The study used a ‘cultural ecosystem services’ framework to assess residents’ perceptions about the benefits they gained from these wetlands.

“Translating the benefits people receive from coastal ecosystems in a way that is usable to policy-makers and environmental managers is important but challenging,” says Associate Professor Clarke.

“Here we have been able to document health and wellbeing benefits expressed by the people who experience these places. As well as simply appreciating the natural landscape, it is through their activities that citizens developed an attachment to the coastline.

Flinders University geographer Associate Beverley Professor Clarke and marine biologist Professor Sabine Dittmann with a copy of the South Australian Government’s Blue Carbon Strategy.

“People value these places as they become familiar with them,” say Associate Professor Clarke, a life member of the Australian Coastal Society, who researches coastal planning and management with a current focus on strategies to support adaptation and resilience of coastal communities to the impacts of climate change.

Co-author marine biologist, Professor Sabine Dittmann, an expert in coastal ecosystem ecology and blue carbon at Flinders University’s College of Science and Engineering, says this social values survey highlights the co-benefits of coastal restoration.

“Naturalness of coastal wetlands matters most to people and will be an important outcome from restoring tidal wetlands, in addition to carbon sequestration gains,” she says.

Professor Dittmann is involved in carbon sequestration and saltmarsh restoration projects at Dry Creek north of Adelaide.

Map of the coastal features north of Adelaide (compiled by Robert Keane, Flinders University)

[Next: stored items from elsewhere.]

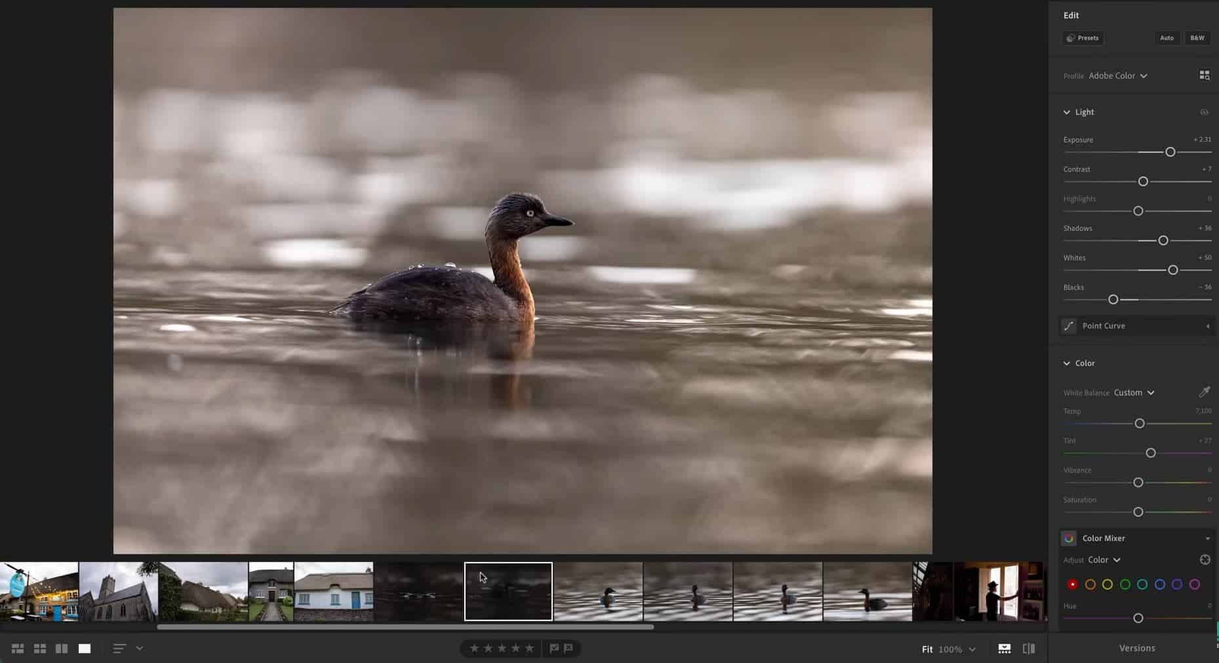Image resolution: width=1219 pixels, height=663 pixels.
Task: Open the Point Curve tone icon
Action: coord(1069,326)
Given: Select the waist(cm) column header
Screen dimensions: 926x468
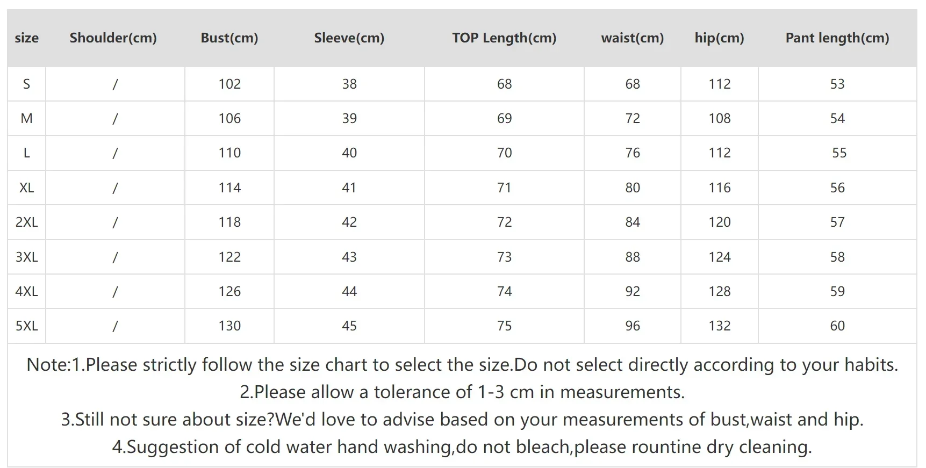Looking at the screenshot, I should point(633,38).
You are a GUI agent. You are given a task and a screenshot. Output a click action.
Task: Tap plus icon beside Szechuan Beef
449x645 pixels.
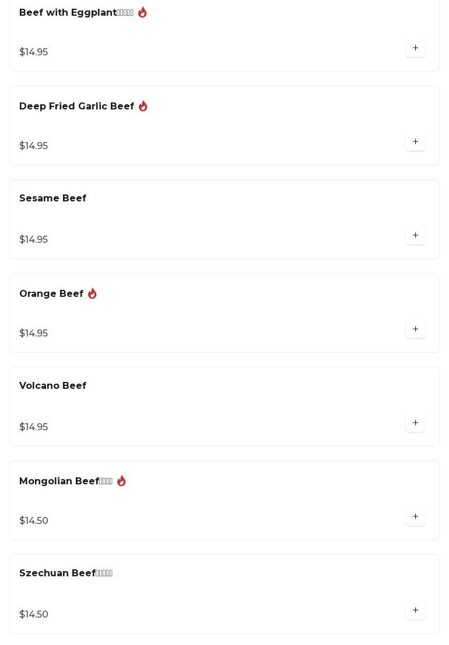[x=415, y=611]
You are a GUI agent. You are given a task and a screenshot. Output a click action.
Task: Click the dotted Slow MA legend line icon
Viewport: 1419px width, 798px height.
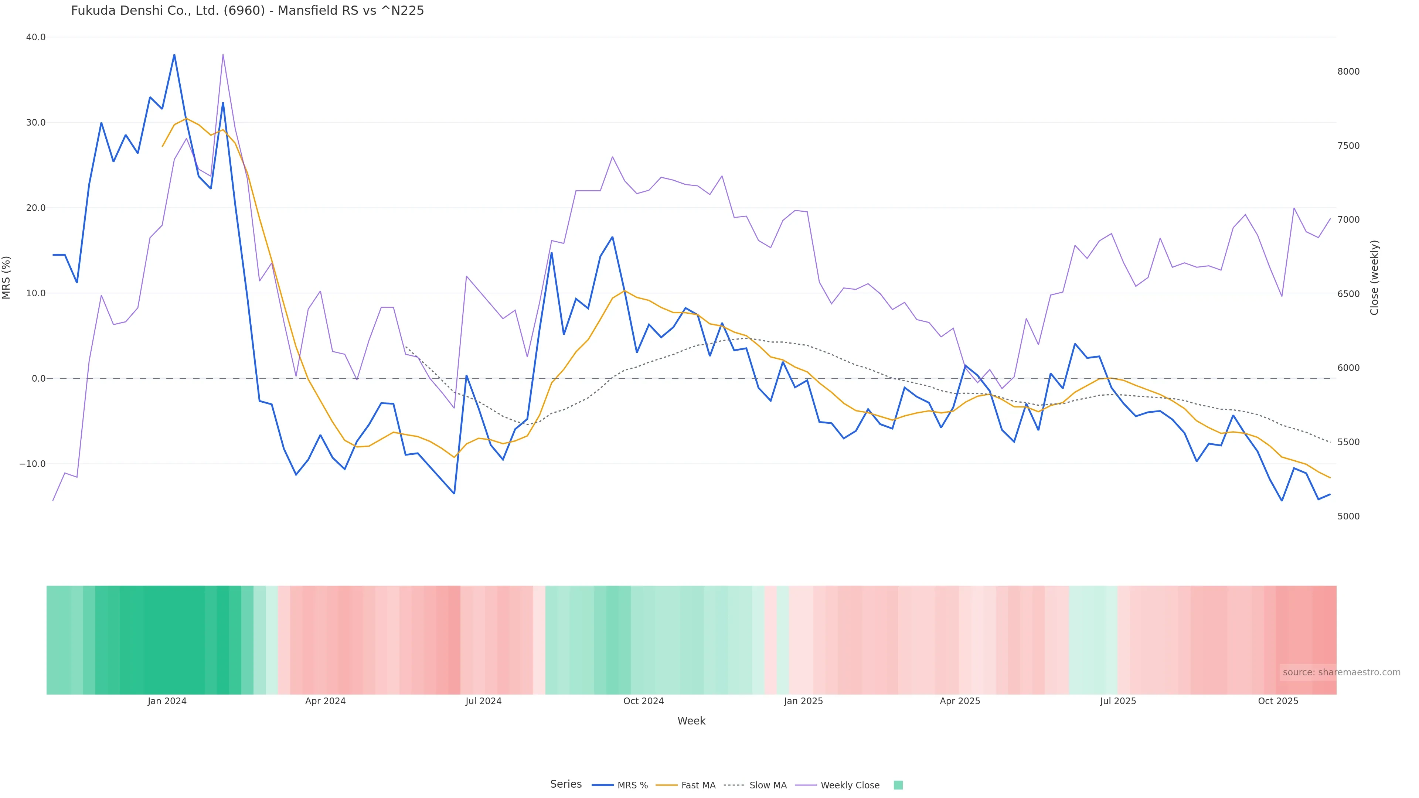734,785
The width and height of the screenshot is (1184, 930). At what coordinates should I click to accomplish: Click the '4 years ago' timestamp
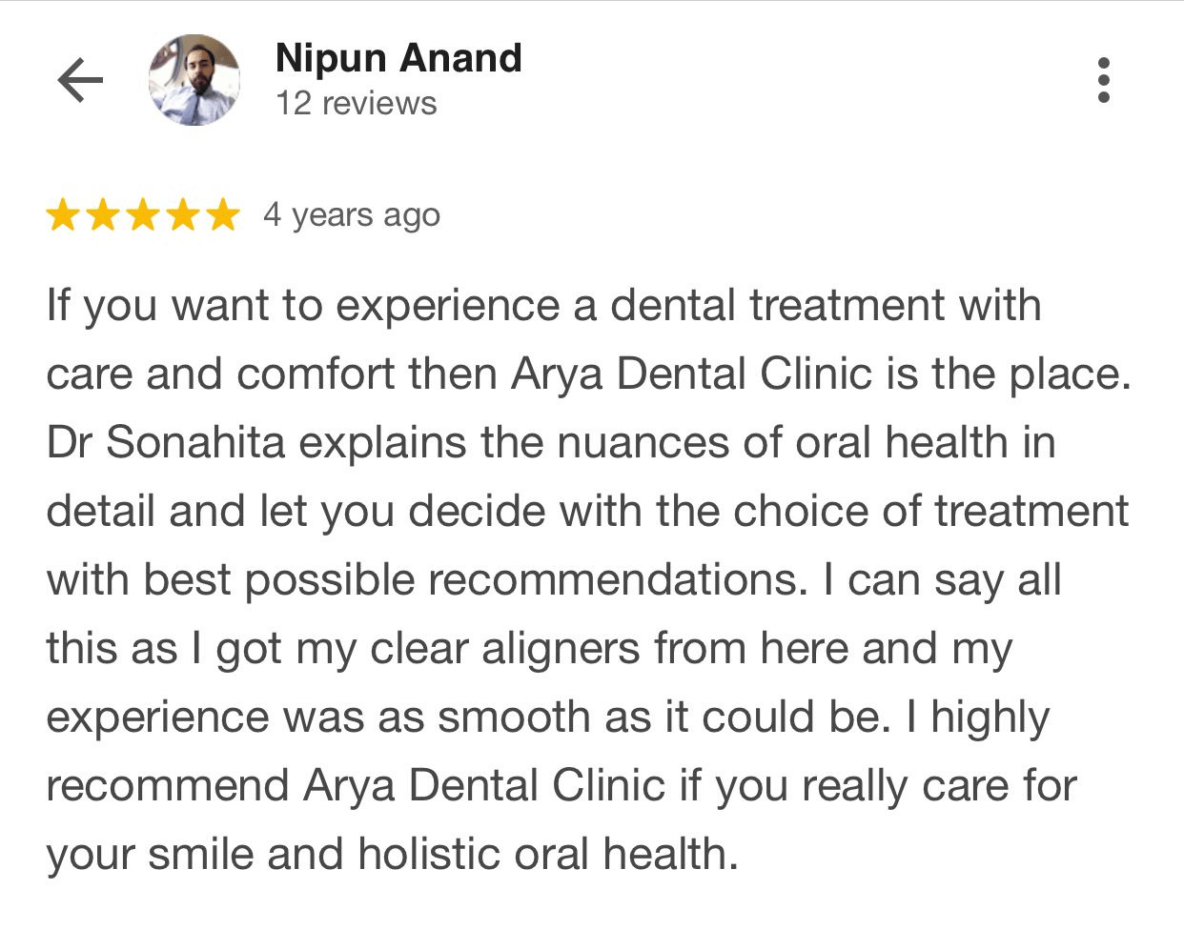pyautogui.click(x=352, y=216)
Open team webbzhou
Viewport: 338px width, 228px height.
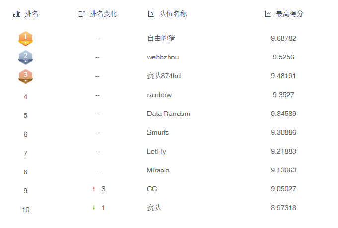pos(163,57)
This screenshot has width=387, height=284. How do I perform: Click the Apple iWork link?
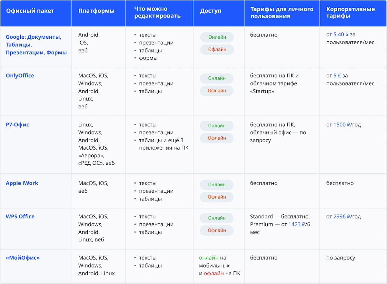(22, 183)
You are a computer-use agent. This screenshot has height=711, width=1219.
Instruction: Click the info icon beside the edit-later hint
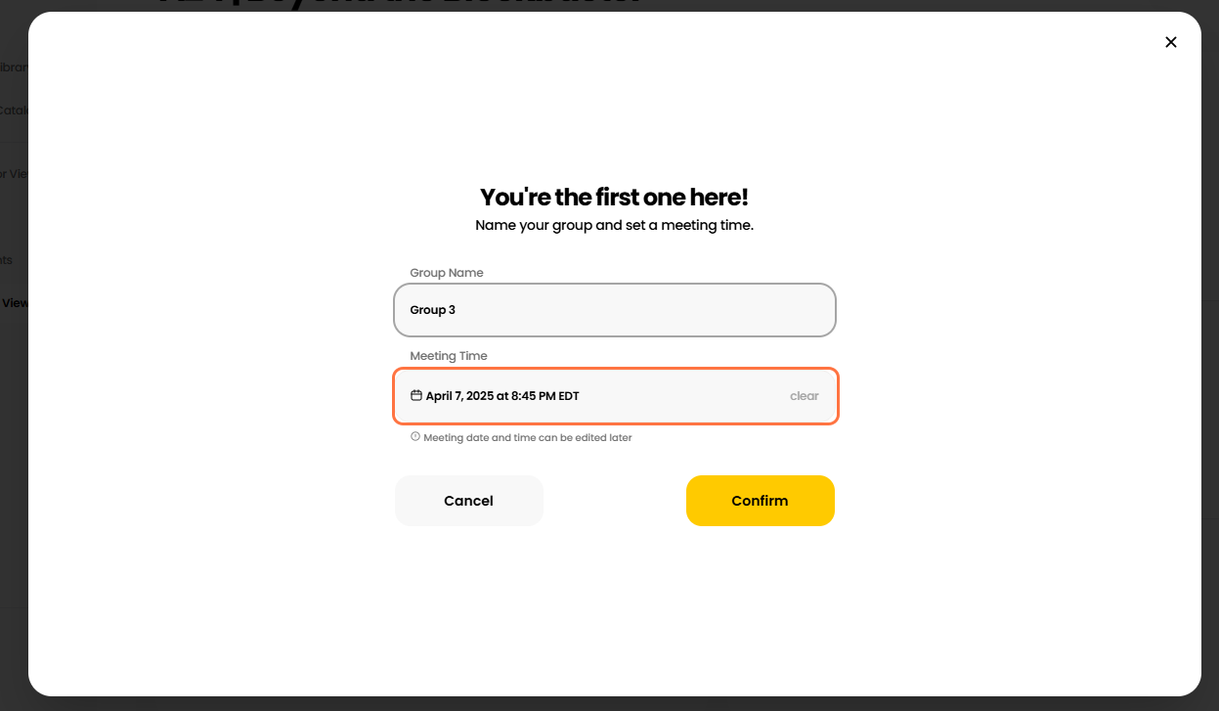pyautogui.click(x=415, y=437)
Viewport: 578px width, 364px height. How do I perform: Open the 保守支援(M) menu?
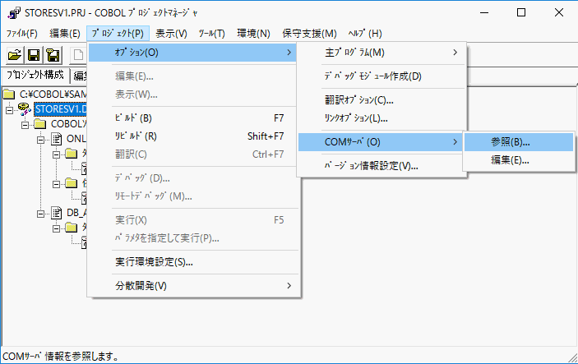pyautogui.click(x=309, y=34)
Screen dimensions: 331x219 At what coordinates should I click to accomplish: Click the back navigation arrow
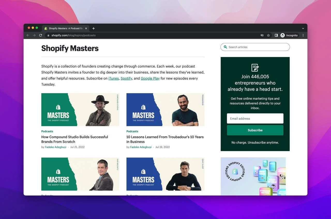(x=28, y=35)
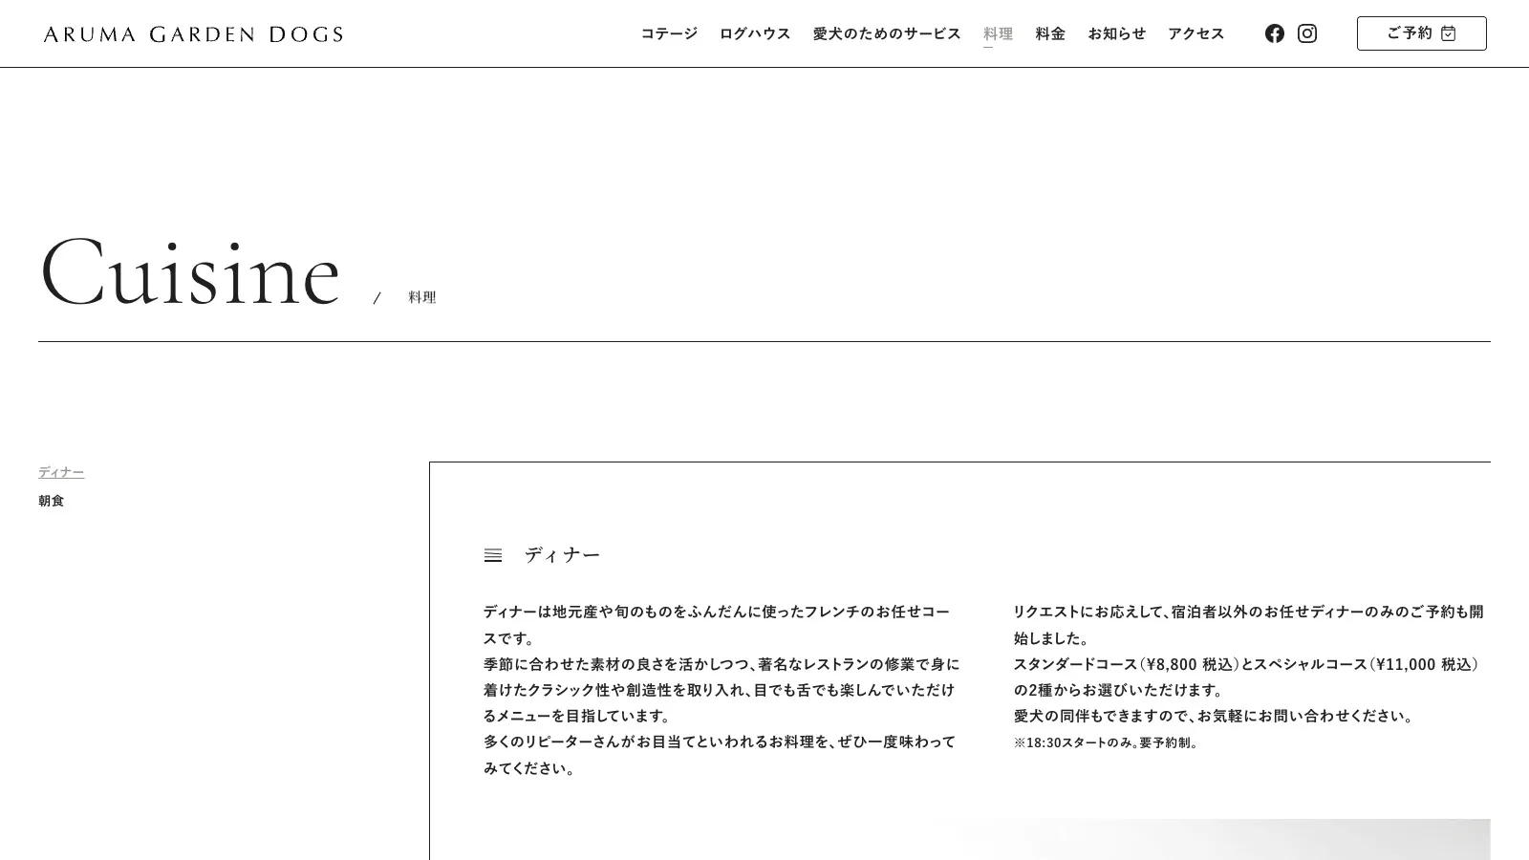The width and height of the screenshot is (1529, 860).
Task: Click the large Cuisine page title
Action: coord(190,273)
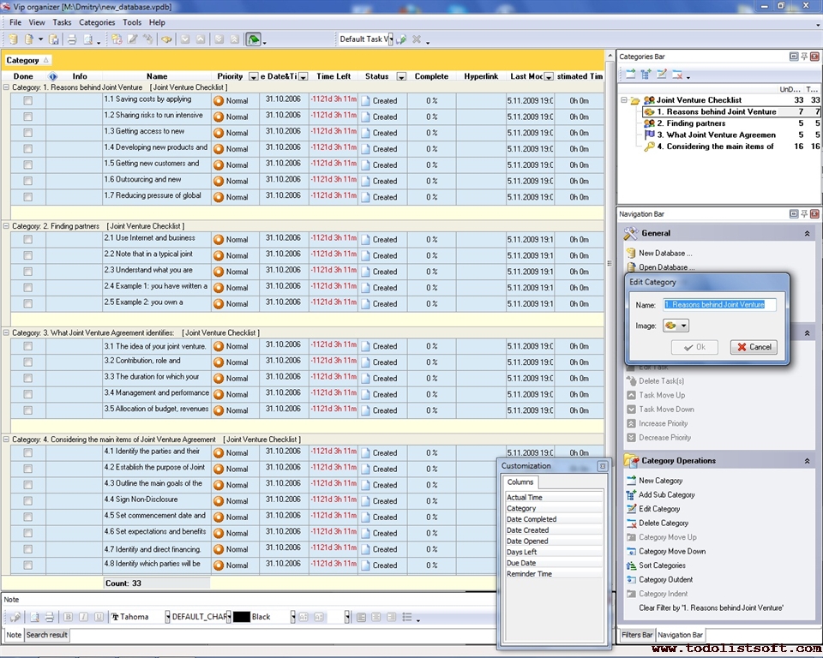Click the Edit Category icon in Category Operations
823x658 pixels.
pos(631,509)
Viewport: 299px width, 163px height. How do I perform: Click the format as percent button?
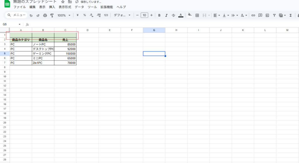[85, 15]
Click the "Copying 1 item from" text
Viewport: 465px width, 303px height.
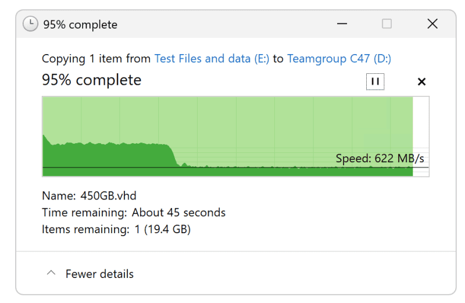[x=96, y=59]
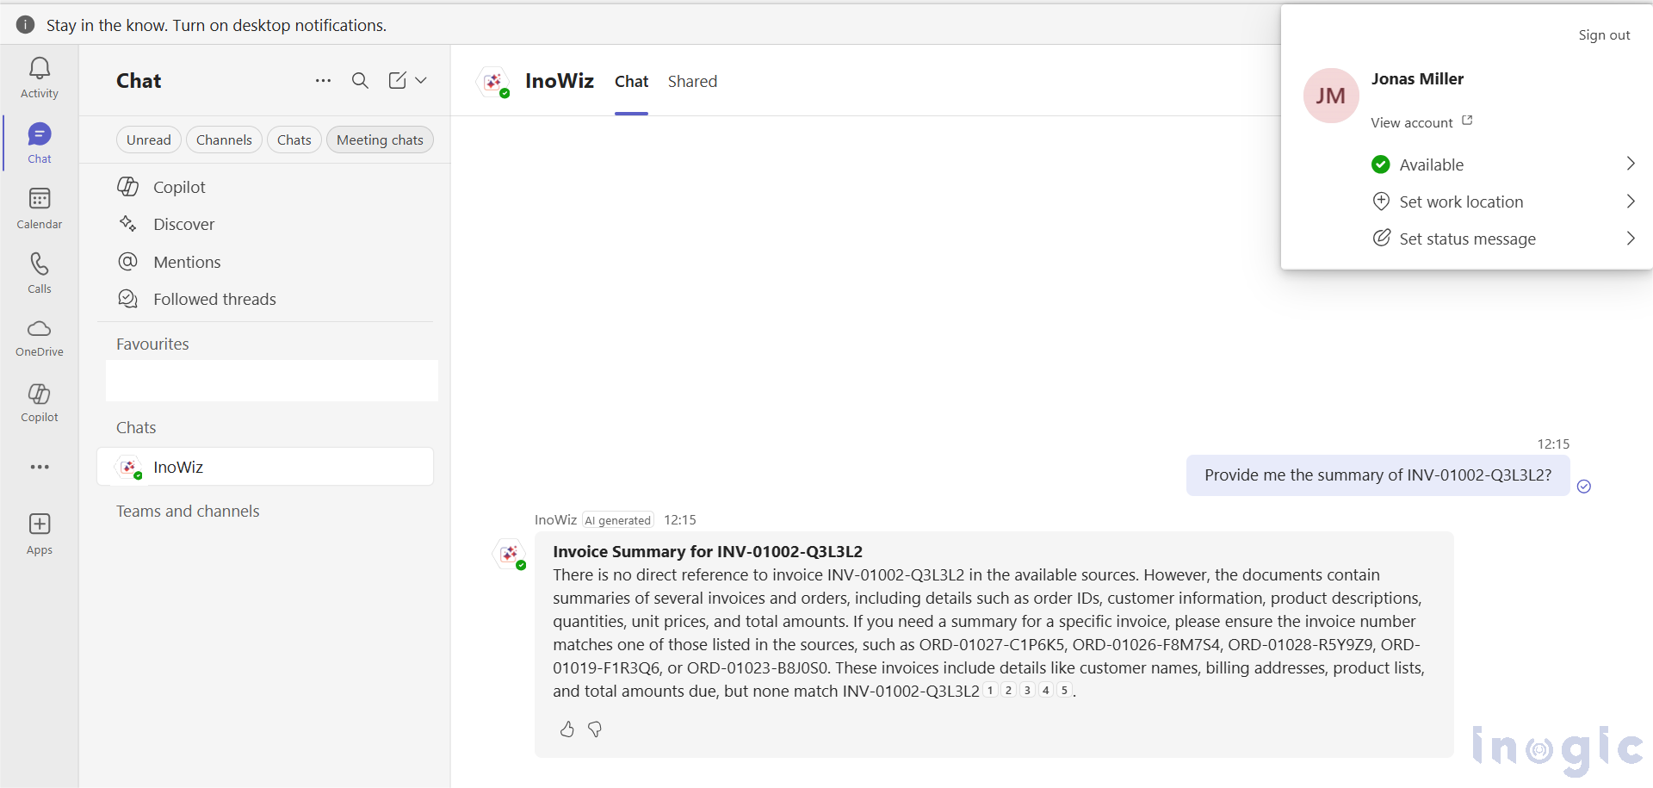Toggle the Channels filter pill
The image size is (1653, 788).
click(x=224, y=140)
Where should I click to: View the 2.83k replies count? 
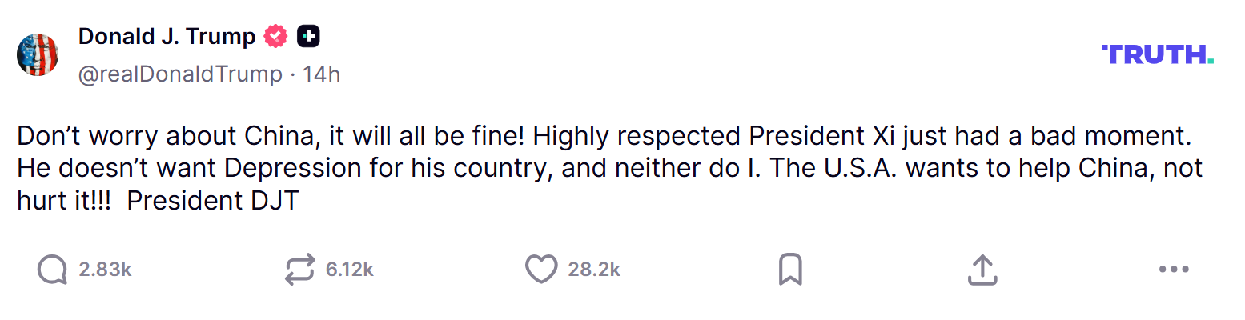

Irrespective of their socio-ecological and climatic importance, coastal wetlands around the world are among the most threatened of all environments, facing human-induced pressures of landscape modification for agriculture and urbanisation, and climate-induced sea level rises.

The researchers note that building awareness of the social benefits of restoring these sometimes under-appreciated wetlands may help generate support for protecting – rather than developing – these threatened landscapes.

The new paper, ‘Integrating Cultural Ecosystem Services valuation into coastal wetlands restoration: A case study from South Australia (2021) by B Clarke, AK Thet, H Sandhu, S Dittmann has been published in Environmental Science and Policy (Elsevier) DOI: 10.1016/j.envsci.2020.11.014

The study was funded by a grant from the Goyder Institute for Water Research, South Australia.